I grew up with guns. My dad taught me to shoot when I was 6 years old and taught me respect for the power of firearms. I got my first shotgun when I was 11; a 410, which we used for dove hunting. Throughout my career in the Army and fighting in two wars, I’ve used virtually every weapon in the Army’s small arms inventory, not to mention the Abrams tank. I still own firearms, and I keep them in a locked safe. However, there are some things that need some work when it comes to legislating firearms in our country. We need universal background checks and we need them to deny people with a history of domestic violence the ability to buy a gun. Domestic violence is a key indicator of someone who will do harm, and I’m not going to cry over their losing their ability to inflict that harm on the innocent. I do, however, support concealed carry permits, and even a nationwide concealed carry permit, as it promotes responsible gun ownership and safety. I have personal experience with crime being stopped by someone with a concealed carry, and I think the program promotes good gun owners being good members of the community.

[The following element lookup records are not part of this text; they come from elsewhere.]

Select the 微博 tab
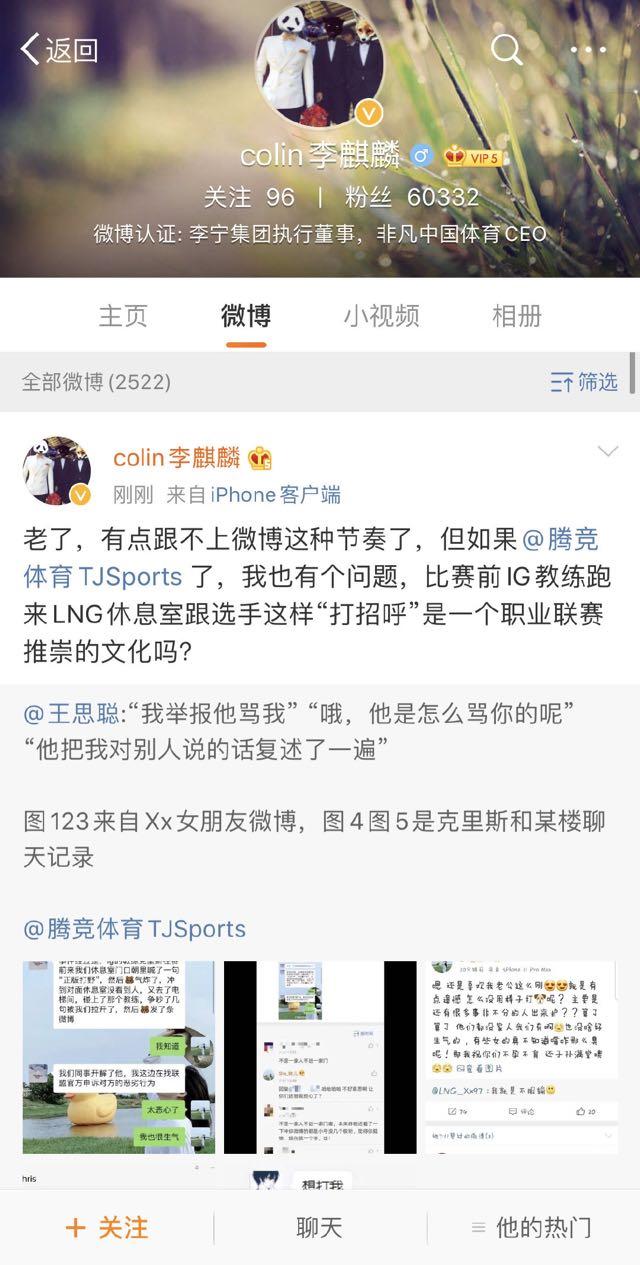 (246, 316)
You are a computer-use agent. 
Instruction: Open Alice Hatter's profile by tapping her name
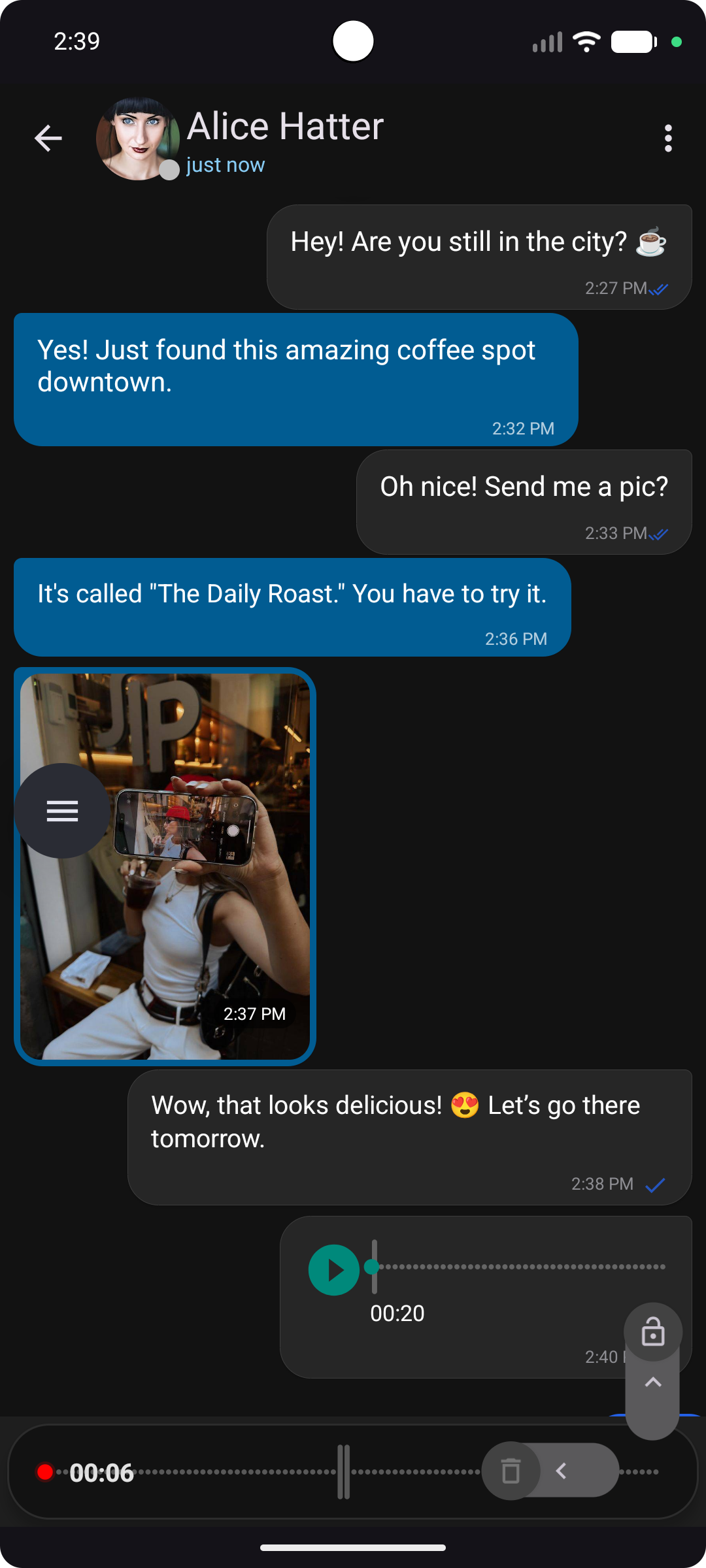tap(285, 126)
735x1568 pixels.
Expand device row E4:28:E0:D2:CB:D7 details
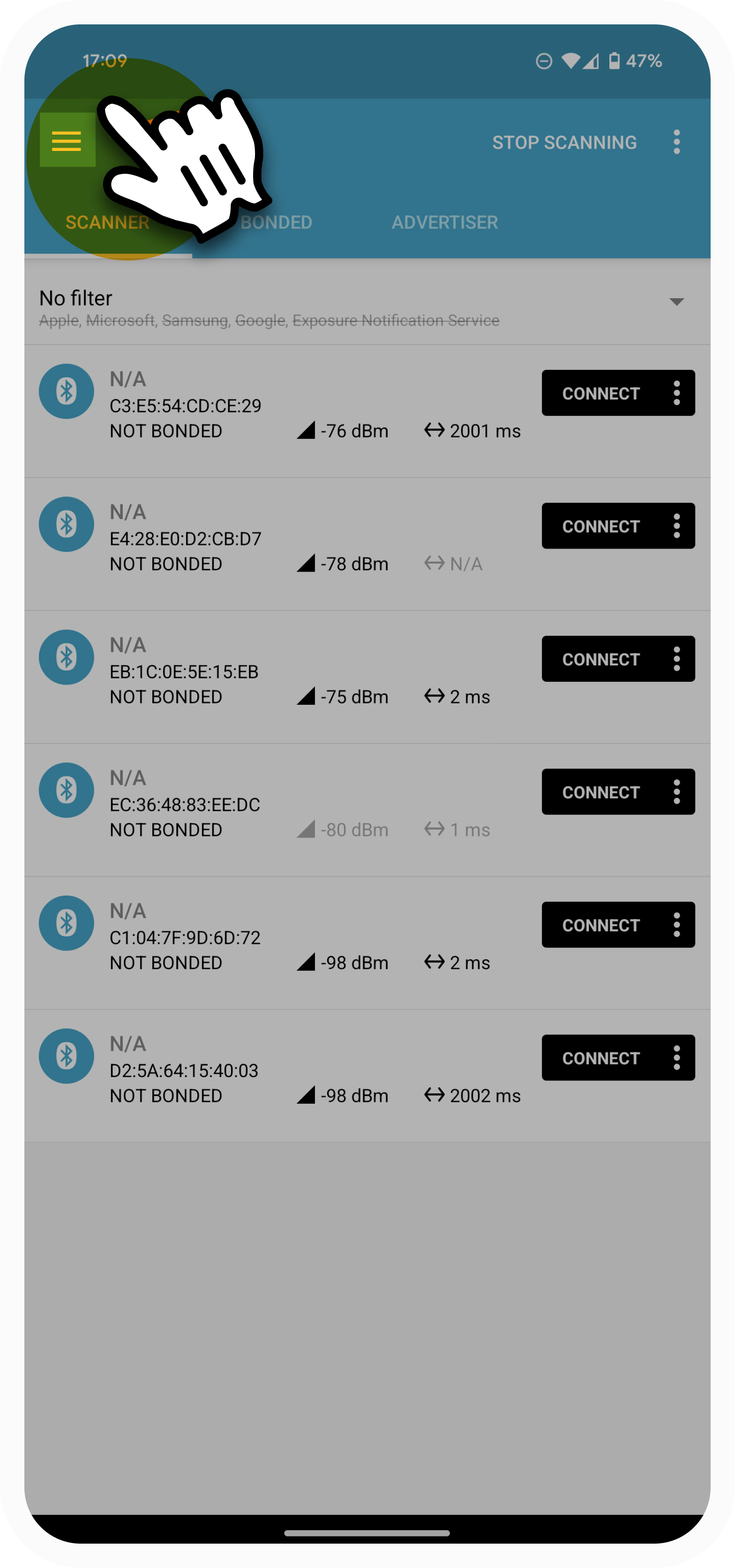coord(368,544)
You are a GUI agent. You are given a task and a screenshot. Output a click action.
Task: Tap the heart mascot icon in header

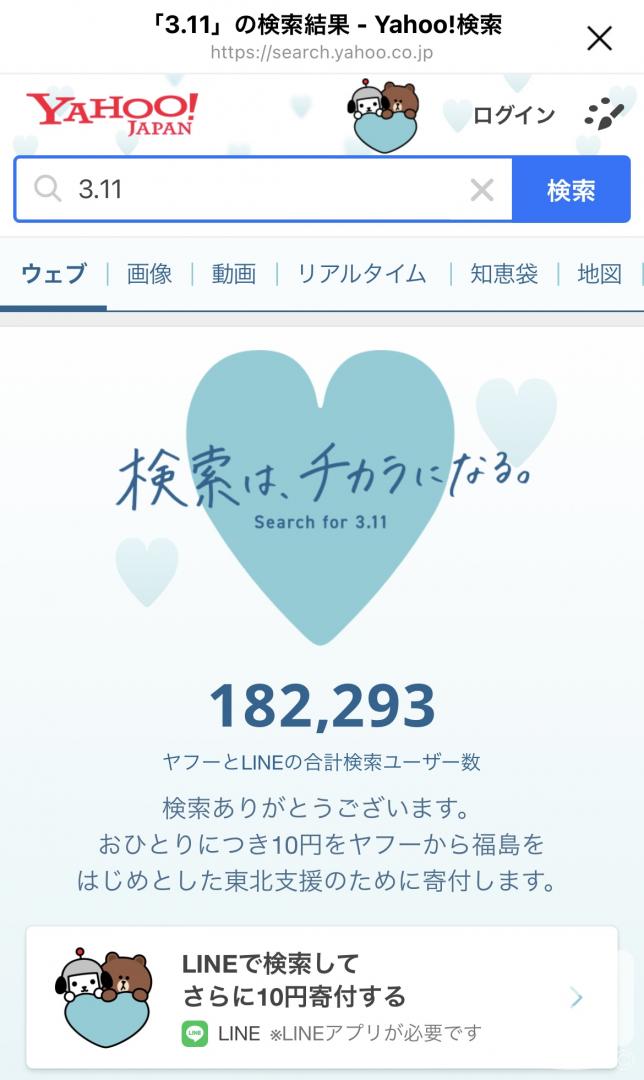click(x=383, y=115)
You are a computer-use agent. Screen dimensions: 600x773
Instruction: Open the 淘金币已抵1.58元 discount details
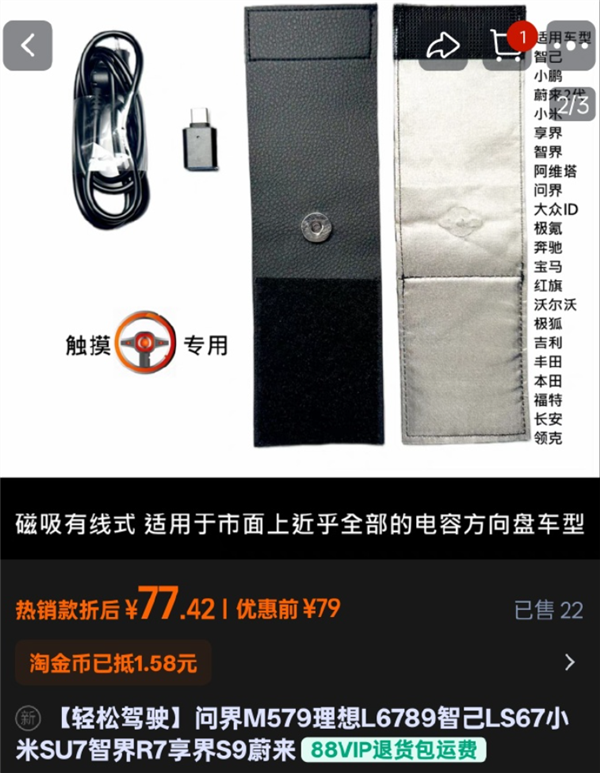click(x=300, y=662)
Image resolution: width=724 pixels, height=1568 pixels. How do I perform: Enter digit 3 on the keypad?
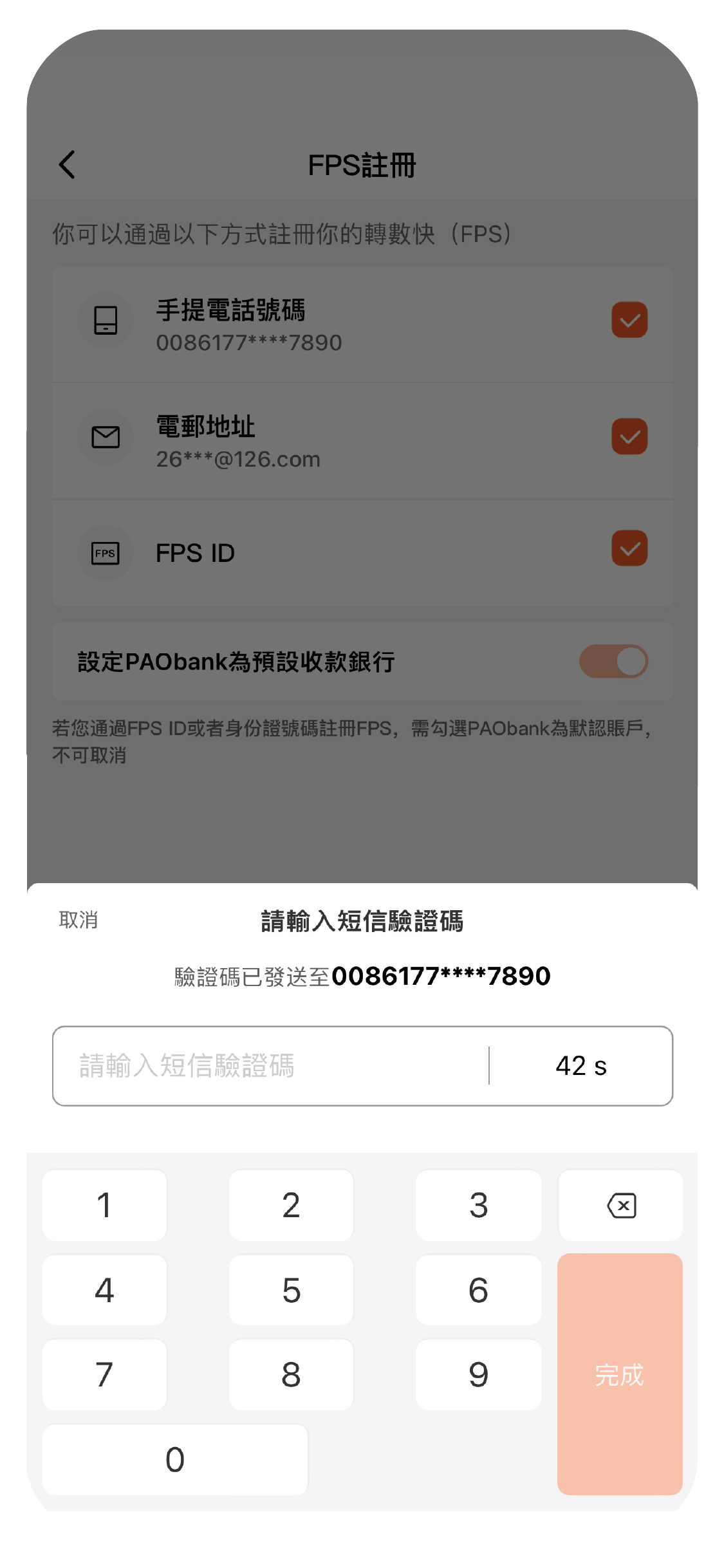tap(478, 1205)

Women’s Rights and Gender Equality
This is a broad category, and I overwhelmingly support women on equal pay, gender equality and reproductive rights. I appreciate the difficult situation that many women are in where they are both homemaker and breadwinner, and we need to help make that task easier by making daycare tax deductible. Since the beginning of the #MeToo movement hundreds of women, and men, have come forward with allegations of sexual misconduct against people in positions of power. This has mostly involved powerful men abusing women. This has even infected the Colorado Capitol. I had a zero tolerance policy against sexual harassment in the Army and I will pursue that as a legislator.
On the topic of Gender Equality it is vitally important that we ensure that we close the pay gap and help to break glass ceilings for women who are stifled in their workplaces. The best commander I ever worked for was a woman, and she led us through Afghanistan with unparalleled professionalism that kept our Company together through some tough times. Women lead just as well as men, and in my time in service I’ve seen phenomenal leaders of multiple genders doing what they do best: leading.
Criminal Justice Reform
The private prison system, it should go without saying, is akin to modern-day slavery. It is making money off the backs of people who are unpaid or underpaid, coerced into work, and who are under threat of physical harm for non-compliance.
It also incentivizes incarceration by putting a price tag on human lives and we’ve seen judges get kickbacks for sending people to jail. This is not justice; it’s a racket.
We also need to empower the Attorney General to investigate instances of police uses of force that end in the loss of civilian life. Intradepartmental investigation has proven to not be sufficient for bringing these incidents under sufficient scrutiny and they need additional oversight.